- Oracle a déposé une requête en rejet concernant la demande d’annulation de la marque « JavaScript » par Deno
- Cela semble être une tentative d’éviter la question du fait que JavaScript est un standard ouvert avec plusieurs implémentations indépendantes
Récapitulatif
- Il y a deux ans, un billet de blog demandant à Oracle d’abandonner la marque JavaScript a été publié, mais il n’y a eu aucune réponse.
- Ensuite, une lettre ouverte signée par Brendan Eich et plus de 16 000 développeurs JavaScript a été publiée, mais Oracle est resté silencieux.
- Deno a déposé une requête officielle auprès de l’USPTO pour faire annuler la marque « JavaScript » d’Oracle. La requête repose sur trois arguments :
- Caractère générique : JavaScript est un langage de programmation largement utilisé, pas un produit d’Oracle.
- Abandon : Oracle ne gère ni n’entretient la marque.

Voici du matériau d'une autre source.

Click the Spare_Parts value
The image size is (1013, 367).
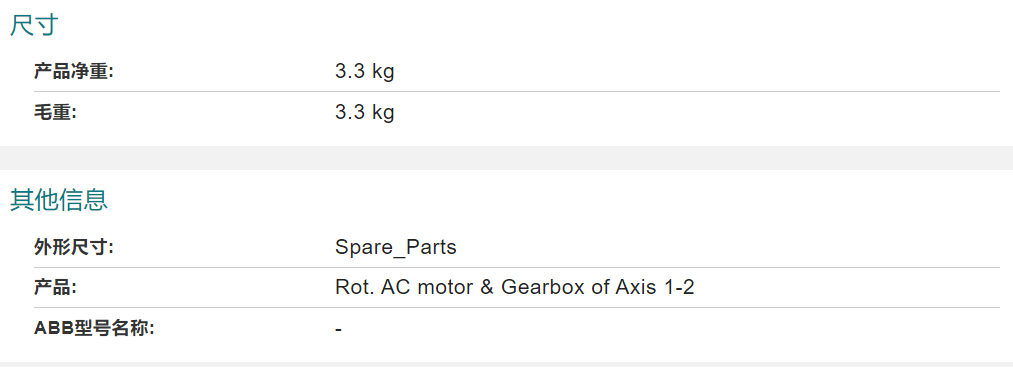[x=395, y=247]
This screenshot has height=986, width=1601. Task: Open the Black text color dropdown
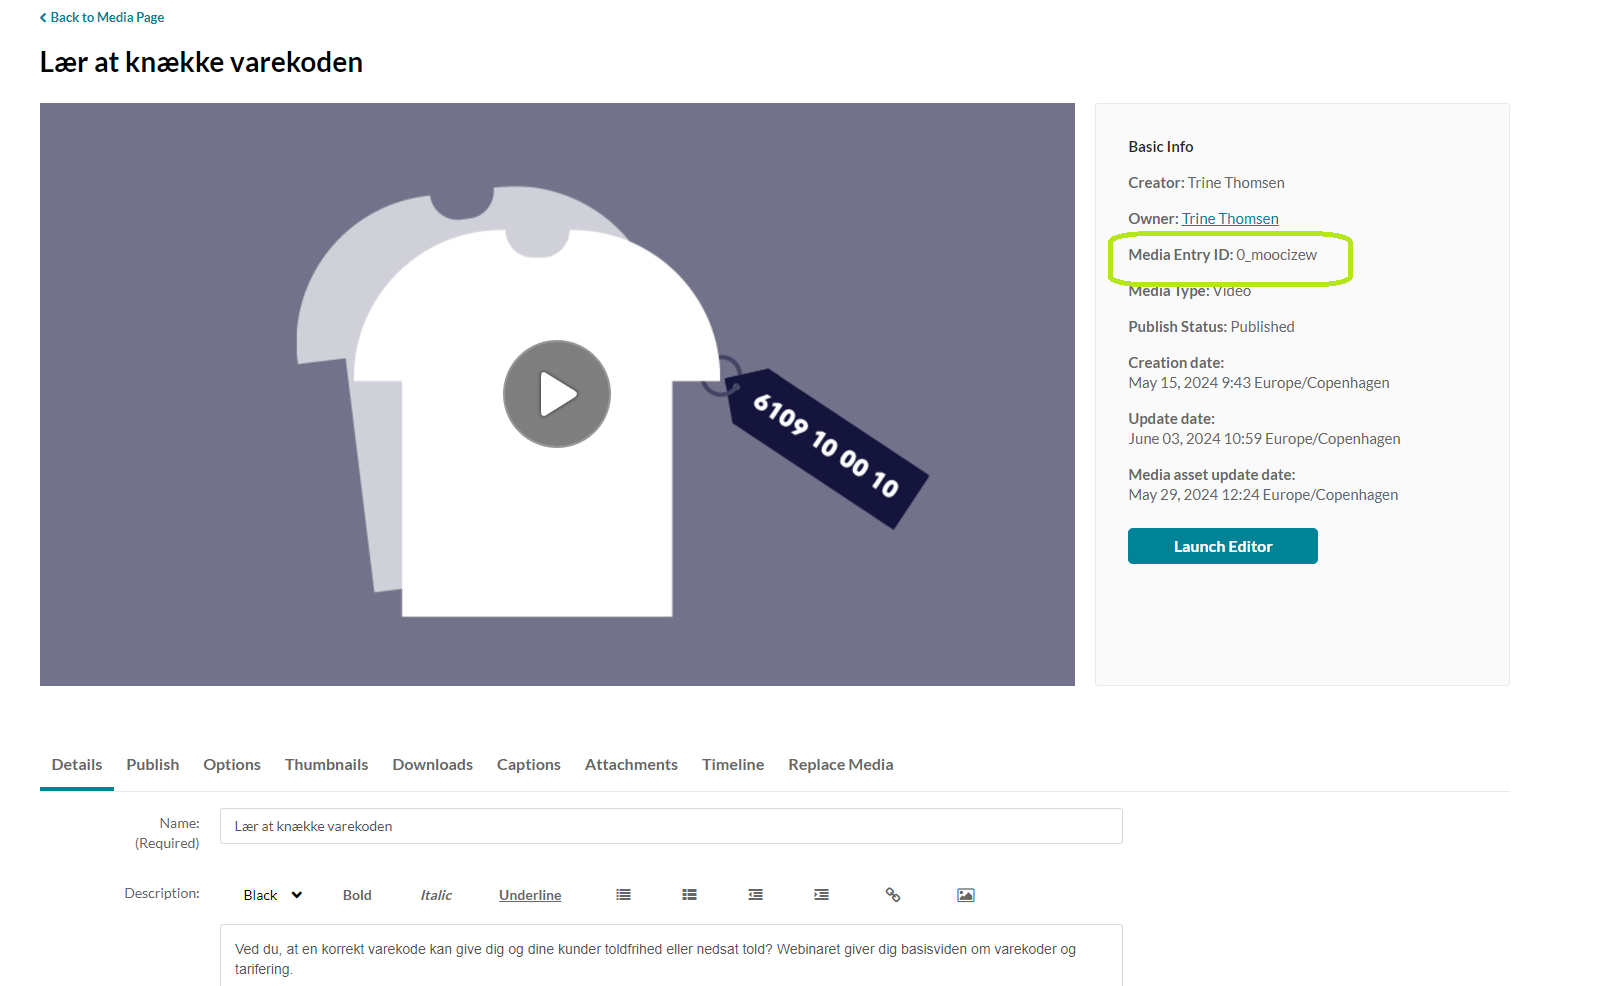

- Fraude envers l’USPTO : Oracle a soumis des preuves trompeuses lors de sa demande de renouvellement.
La défense d’Oracle
- Oracle ne répond qu’à l’allégation de fraude et affirme que l’utilisation d’une capture d’écran de Node.js n’a pas d’importance.
- Oracle soutient que sa marque JavaScript couvre les produits logiciels (classe 9) et les services technologiques (classe 42). Selon elle, la capture d’écran de Node.js ne concerne que la classe 9.

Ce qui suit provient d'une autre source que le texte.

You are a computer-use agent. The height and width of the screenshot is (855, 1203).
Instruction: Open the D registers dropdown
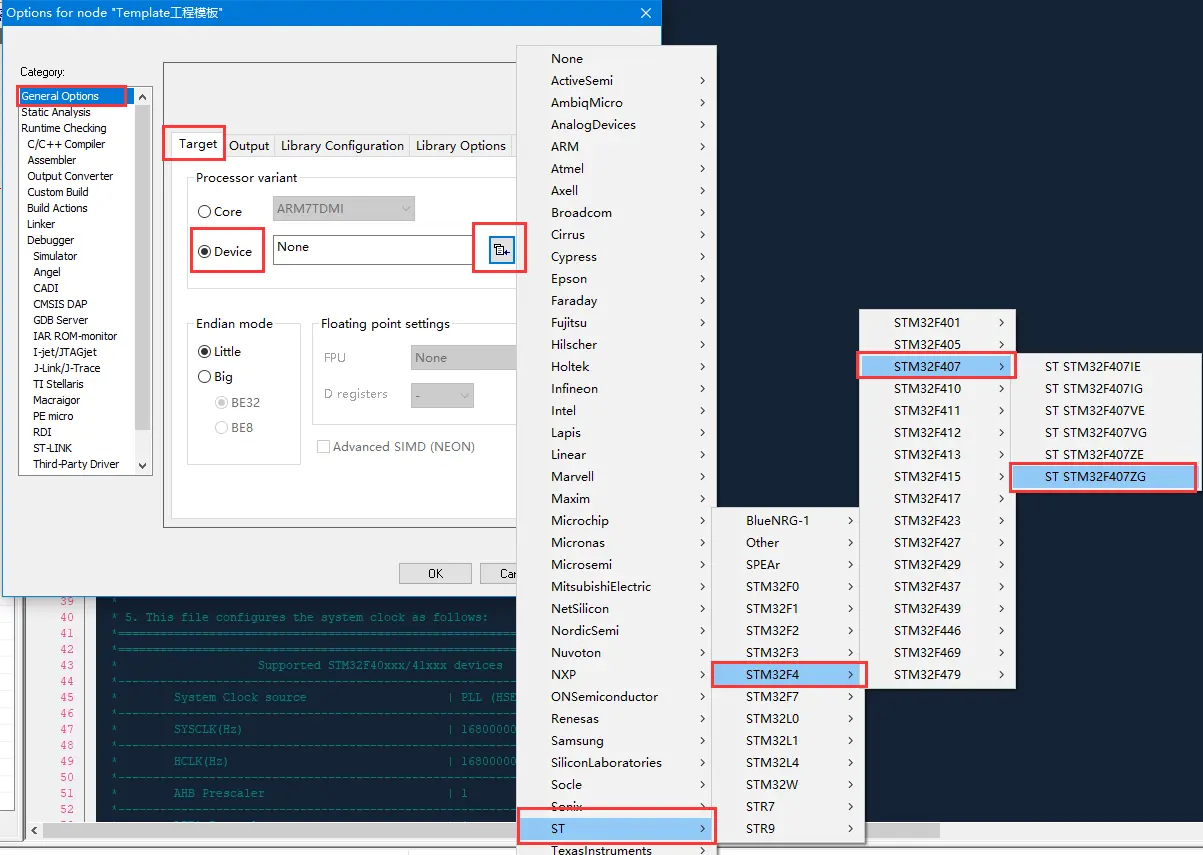[x=442, y=395]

- Oracle affirme que la page Oracle JET suffit à couvrir à la fois la classe 9 et la classe 42.
Retard procédural
- Oracle a déposé cette requête à la date limite, ce qui retarde la discussion sur le fait de savoir si « JavaScript » est un terme générique.
- Cette action juridique oblige le requérant à abandonner l’allégation de fraude ou à passer des mois à résoudre des problèmes de procédure.
Le vrai problème
- Oracle n’a pas créé JavaScript et ne le contrôle pas. Elle n’a pas le droit de posséder la marque JavaScript.
- JavaScript est défini par une spécification ouverte, ECMA-262, et maintenu par le TC39, auquel participent des représentants de Google, Apple, Microsoft, Mozilla et d’autres.
- Oracle ne joue aucun rôle dans la gouvernance, l’implémentation ou l’évolution de JavaScript.
Comment aider
- Partagez ce billet et sensibilisez davantage au sujet de la revendication d’Oracle sur la marque.
- Signez la lettre ouverte sur javascript.tm.
- Si vous êtes journaliste, vous pouvez prendre contact pour obtenir plus d’informations.
- Nous ne nous laisserons pas intimider par les manœuvres juridiques d’Oracle et continuerons à défendre cette affaire avec des arguments solides.
1 commentaires
Avis Hacker News
Merci à Ryan de s'occuper de ce sujet, et les mises à jour sont intéressantes. Il semble habituel qu'Oracle essaie d'ajouter plusieurs mois de délai. Même si cela prend des années, cela en vaut la peine si cela permet d'aboutir à une bonne conclusion. Je suis heureux que la procédure judiciaire suive son cours.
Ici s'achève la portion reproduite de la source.